Woodson’s first YA offering since After Tupac and D Foster (2008) will not disappoint readers. Fifteen-year-old Laurel is living a post-Katrina nightmare—having lost her mother and grandmother in the storm—but, after moving to Galilee, Mississippi, she’s faring better: she has a best friend, a spot on the cheerleading squad, and an athlete boyfriend, T-Bone. Then T-Bone introduces her to meth, or “the moon,” named for the lightness and nothingness it brings, and her painful past is gone. Woodson deftly cycles back and forth between events surrounding the storm and Laurel’s drug-addicted life on the street. In a short preface, Laurel writes that this story is her personal “elegy to the past,” and narrative techniques—such as weaving italicized thoughts and conversations seamlessly into the text—create the intimate sense of reading a journal. A slim but affecting novel, this ends on a hopeful note: perhaps it is possible to write pain “into the past and leave some of it there,” and reimagine a future. HIGH-DEMAND BACKSTORY: Woodson returns to her YA roots here. With legions of built-in fans and plans for extensive social-networking/blogger outreach, there’s sure to be a lengthy waiting list for this one.

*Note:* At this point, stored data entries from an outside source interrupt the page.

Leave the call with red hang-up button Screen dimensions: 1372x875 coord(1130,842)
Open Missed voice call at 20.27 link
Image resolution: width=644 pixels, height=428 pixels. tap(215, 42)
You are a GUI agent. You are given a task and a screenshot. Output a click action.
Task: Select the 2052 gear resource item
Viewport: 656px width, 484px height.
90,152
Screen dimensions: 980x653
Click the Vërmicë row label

Grades 8-11. --Ann Kelley
"Woodson takes us on the dark journey of addiction, mimicking the slow, hazy spell of drug use with the lull of her poetic prose. . . . Laurel's descent is brutally honest. . . . An intimate and compelling story of survival."
(The Horn Book)
"As accurate as it is heartbreaking; readers will be deeply moved . . . they'll sympathize with [Laurel's] desire to find some way to feel better. . . . Readers looking to understand the attraction of a destructive substance will get a glimmer of understanding."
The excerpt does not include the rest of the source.